消火器には業務用や家庭用・住宅用などがありますので、自動車用消火器があるのは当然といえば当然ですね。場面に適したものを使用することで、安全かつ迅速に対応することができます。
自動車用消火器の設置基準
道路運送車両の保安基準により、火薬類・危険物・高圧ガス・放射性物質などを運送する自動車や乗車定員11人以上の自動車・幼児専用車などには、消火剤の種類及び充てん量、構造、取付位置等に関し告示で定める基準に適合する自動車用消火器の設置が義務付けられています。

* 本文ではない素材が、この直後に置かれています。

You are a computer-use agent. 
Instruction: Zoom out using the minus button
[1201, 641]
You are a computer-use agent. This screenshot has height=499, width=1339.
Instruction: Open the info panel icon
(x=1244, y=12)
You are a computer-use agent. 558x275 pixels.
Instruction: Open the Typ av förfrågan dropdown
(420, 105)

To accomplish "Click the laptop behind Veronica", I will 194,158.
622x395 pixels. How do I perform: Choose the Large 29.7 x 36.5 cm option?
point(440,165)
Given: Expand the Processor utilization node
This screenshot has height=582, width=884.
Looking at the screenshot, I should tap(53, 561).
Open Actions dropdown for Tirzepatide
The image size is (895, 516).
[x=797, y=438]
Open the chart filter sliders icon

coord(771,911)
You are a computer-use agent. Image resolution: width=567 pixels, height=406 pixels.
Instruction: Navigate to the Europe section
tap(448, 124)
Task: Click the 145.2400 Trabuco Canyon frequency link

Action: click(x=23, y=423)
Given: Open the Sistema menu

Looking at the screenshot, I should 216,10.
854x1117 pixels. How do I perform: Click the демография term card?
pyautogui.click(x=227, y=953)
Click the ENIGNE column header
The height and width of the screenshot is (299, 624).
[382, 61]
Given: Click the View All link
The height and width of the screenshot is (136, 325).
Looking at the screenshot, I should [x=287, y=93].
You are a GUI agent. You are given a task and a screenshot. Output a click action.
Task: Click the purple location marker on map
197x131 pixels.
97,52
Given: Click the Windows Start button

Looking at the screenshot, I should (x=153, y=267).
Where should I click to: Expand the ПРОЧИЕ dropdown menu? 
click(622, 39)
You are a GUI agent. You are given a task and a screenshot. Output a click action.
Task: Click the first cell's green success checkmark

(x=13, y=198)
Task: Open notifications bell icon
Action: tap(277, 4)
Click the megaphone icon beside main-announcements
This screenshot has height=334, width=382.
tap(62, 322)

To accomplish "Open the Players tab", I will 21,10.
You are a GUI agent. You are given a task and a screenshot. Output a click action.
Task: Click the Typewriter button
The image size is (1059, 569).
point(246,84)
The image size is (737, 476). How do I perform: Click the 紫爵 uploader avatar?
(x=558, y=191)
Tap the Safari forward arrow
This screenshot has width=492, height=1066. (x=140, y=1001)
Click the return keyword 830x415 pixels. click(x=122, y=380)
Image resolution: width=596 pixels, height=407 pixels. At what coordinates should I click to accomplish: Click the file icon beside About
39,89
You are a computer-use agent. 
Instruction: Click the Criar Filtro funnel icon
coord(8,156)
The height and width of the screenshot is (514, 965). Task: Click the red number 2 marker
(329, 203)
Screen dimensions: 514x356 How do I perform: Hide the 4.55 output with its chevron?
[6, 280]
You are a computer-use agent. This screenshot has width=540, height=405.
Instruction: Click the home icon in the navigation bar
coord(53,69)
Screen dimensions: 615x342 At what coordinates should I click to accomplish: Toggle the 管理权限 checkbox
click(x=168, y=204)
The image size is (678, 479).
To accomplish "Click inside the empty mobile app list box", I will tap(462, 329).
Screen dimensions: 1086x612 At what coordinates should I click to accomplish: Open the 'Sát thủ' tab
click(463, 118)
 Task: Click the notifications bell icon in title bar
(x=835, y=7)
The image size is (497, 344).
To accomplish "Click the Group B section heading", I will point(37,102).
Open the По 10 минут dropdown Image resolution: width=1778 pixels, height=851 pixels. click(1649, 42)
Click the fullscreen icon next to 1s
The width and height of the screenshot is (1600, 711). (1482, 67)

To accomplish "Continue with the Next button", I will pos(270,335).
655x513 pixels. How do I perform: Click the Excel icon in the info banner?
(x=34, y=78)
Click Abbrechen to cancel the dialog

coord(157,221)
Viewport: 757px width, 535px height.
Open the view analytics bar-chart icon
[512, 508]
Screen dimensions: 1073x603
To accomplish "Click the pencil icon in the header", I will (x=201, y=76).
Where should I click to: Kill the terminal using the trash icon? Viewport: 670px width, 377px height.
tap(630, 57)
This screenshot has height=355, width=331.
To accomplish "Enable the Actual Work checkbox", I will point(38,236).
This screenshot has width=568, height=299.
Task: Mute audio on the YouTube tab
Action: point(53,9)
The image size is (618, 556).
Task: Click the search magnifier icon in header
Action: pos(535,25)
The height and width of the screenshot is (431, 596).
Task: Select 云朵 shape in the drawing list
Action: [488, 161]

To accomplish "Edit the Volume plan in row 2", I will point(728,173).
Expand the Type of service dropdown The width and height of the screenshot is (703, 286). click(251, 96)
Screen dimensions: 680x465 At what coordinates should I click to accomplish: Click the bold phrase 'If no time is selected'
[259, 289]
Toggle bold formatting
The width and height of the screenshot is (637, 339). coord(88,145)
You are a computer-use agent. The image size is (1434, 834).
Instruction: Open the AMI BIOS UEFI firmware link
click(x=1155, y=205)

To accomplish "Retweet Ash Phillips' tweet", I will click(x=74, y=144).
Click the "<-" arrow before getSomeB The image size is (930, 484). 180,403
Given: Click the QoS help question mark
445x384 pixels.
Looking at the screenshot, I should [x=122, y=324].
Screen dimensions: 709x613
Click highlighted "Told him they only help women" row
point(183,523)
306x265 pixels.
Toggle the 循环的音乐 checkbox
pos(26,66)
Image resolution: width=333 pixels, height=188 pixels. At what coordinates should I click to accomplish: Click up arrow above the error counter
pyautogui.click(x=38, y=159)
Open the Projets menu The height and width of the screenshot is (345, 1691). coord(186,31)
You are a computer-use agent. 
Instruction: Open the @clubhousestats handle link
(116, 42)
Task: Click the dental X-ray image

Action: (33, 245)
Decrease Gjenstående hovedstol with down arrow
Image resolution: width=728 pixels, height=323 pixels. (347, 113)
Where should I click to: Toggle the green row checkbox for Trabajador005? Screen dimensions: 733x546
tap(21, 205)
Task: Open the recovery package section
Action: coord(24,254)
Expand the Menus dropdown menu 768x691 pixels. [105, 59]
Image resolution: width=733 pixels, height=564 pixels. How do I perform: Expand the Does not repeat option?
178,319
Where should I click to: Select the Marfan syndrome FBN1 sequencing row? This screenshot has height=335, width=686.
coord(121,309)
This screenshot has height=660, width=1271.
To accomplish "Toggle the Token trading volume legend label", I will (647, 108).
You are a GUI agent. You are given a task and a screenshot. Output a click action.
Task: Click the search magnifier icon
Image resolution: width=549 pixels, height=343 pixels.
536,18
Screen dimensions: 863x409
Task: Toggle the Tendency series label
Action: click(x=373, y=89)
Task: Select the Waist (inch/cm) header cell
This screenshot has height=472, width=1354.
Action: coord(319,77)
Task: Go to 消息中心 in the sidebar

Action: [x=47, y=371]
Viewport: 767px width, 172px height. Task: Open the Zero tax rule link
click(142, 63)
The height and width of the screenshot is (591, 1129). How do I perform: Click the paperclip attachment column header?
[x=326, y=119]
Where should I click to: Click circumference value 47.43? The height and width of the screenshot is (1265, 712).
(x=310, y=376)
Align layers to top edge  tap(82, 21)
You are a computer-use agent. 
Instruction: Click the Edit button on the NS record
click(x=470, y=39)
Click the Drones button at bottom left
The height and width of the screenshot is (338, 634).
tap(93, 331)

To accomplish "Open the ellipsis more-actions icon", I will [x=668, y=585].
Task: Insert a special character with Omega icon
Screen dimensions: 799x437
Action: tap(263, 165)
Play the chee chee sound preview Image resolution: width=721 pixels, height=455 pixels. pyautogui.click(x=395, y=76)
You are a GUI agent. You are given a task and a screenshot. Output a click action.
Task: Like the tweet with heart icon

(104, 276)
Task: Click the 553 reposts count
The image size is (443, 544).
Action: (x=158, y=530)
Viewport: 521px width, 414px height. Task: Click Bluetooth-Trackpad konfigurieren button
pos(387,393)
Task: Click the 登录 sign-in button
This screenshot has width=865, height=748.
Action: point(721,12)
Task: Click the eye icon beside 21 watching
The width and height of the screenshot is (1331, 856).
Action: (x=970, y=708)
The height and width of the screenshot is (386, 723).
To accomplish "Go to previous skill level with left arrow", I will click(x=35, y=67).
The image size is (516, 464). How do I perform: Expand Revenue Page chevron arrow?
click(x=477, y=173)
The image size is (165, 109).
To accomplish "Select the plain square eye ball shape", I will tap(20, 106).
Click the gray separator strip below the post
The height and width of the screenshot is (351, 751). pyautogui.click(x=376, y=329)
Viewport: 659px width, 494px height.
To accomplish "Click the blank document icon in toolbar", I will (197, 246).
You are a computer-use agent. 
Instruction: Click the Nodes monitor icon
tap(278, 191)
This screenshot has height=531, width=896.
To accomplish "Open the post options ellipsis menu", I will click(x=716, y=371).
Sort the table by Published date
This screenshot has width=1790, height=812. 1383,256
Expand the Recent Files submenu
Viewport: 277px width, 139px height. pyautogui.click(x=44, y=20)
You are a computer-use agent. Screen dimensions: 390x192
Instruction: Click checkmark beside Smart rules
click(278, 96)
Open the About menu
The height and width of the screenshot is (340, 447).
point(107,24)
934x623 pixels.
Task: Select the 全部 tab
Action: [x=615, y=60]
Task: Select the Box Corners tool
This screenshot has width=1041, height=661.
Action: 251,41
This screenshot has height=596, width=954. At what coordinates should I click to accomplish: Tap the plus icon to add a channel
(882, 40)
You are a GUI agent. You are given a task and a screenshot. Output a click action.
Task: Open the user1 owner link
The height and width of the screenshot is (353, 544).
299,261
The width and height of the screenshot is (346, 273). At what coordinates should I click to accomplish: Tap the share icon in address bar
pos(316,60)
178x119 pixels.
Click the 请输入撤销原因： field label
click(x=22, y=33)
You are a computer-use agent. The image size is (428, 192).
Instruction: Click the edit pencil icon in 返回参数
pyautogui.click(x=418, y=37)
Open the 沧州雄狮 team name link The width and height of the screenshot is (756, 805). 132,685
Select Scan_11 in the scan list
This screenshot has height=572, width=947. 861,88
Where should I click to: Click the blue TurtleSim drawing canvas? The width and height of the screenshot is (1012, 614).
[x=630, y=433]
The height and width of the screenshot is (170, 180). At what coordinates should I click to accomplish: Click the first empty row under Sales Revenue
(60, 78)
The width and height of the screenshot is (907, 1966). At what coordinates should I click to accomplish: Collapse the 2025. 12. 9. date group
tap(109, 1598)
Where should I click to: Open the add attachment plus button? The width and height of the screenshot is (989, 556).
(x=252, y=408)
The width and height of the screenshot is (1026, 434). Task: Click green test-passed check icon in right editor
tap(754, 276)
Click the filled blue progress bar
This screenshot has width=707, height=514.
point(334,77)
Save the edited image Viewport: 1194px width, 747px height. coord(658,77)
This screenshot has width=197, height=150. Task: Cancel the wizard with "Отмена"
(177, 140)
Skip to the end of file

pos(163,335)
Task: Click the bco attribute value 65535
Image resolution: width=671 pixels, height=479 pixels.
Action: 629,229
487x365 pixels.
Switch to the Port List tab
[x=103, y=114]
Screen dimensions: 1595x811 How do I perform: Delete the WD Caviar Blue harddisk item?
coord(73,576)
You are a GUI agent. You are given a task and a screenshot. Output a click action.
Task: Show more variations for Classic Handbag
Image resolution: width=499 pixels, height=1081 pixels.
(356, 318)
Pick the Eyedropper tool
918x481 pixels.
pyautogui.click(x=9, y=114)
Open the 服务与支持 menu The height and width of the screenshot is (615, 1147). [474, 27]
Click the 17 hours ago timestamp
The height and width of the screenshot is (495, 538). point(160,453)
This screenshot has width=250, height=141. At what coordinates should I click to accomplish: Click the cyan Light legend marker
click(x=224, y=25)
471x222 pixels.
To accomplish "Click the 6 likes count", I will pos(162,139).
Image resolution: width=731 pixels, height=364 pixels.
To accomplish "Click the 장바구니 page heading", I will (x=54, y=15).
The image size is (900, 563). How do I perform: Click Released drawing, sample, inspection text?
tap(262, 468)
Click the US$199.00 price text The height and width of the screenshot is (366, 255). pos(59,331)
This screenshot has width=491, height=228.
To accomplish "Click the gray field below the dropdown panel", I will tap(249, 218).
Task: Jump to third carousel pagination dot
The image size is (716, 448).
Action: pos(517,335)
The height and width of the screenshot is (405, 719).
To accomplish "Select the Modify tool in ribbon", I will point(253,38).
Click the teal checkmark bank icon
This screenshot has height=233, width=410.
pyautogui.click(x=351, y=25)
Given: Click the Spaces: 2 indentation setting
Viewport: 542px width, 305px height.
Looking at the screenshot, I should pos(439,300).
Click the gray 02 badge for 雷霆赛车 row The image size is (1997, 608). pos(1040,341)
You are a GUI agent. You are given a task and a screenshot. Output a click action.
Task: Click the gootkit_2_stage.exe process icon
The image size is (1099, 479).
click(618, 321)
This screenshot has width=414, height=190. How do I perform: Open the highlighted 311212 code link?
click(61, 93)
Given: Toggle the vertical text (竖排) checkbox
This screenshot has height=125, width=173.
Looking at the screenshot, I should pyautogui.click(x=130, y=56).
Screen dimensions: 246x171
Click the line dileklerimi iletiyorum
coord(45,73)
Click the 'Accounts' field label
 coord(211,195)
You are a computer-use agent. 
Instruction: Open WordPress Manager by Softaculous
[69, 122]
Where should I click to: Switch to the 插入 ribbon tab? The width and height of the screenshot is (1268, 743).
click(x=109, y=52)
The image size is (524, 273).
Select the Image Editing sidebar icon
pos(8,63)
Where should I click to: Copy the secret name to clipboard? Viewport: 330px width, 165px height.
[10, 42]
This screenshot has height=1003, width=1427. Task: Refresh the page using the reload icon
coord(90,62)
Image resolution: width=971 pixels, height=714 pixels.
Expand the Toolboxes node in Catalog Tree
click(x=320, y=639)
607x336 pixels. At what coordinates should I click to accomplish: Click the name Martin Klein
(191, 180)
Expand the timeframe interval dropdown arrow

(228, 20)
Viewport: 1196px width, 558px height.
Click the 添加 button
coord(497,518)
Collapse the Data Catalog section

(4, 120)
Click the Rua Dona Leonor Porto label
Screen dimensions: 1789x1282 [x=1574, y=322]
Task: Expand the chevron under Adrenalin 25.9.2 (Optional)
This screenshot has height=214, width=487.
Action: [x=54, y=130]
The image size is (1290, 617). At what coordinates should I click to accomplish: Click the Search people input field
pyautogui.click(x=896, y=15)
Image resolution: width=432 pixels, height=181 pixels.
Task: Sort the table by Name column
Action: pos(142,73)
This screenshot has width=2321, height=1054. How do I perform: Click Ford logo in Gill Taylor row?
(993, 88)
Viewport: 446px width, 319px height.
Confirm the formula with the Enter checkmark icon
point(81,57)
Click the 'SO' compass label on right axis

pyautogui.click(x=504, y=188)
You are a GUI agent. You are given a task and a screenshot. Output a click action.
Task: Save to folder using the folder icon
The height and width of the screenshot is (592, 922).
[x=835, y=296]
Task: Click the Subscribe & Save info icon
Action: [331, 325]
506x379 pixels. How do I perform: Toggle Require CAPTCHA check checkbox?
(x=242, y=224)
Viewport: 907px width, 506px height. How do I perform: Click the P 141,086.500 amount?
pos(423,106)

普段の生活で使用する一般的な自動車は対象外ですが、万が一の火災の為に車内で常備しておくことを検討してみてはいかがでしょうか。
自動車用消火器は、他の消火器と何が違うの?
自動車に常備しておく上での注意点が振動と保管温度ですが、振動については「消火器の技術上の規格を定める省令」の振動試験をクリアした消火器が自動車用消火器を名乗ることができます。車内で転がらないように付属のブラケットでしっかりと固定することが重要です。
また、保管上の注意ですが直射日光を避ける必要があります。自動車用消火器の使用温度は概ね40度までに設定されているので、いざと言う時に使えない可能性がありますし、消火器自体の劣化の原因となります。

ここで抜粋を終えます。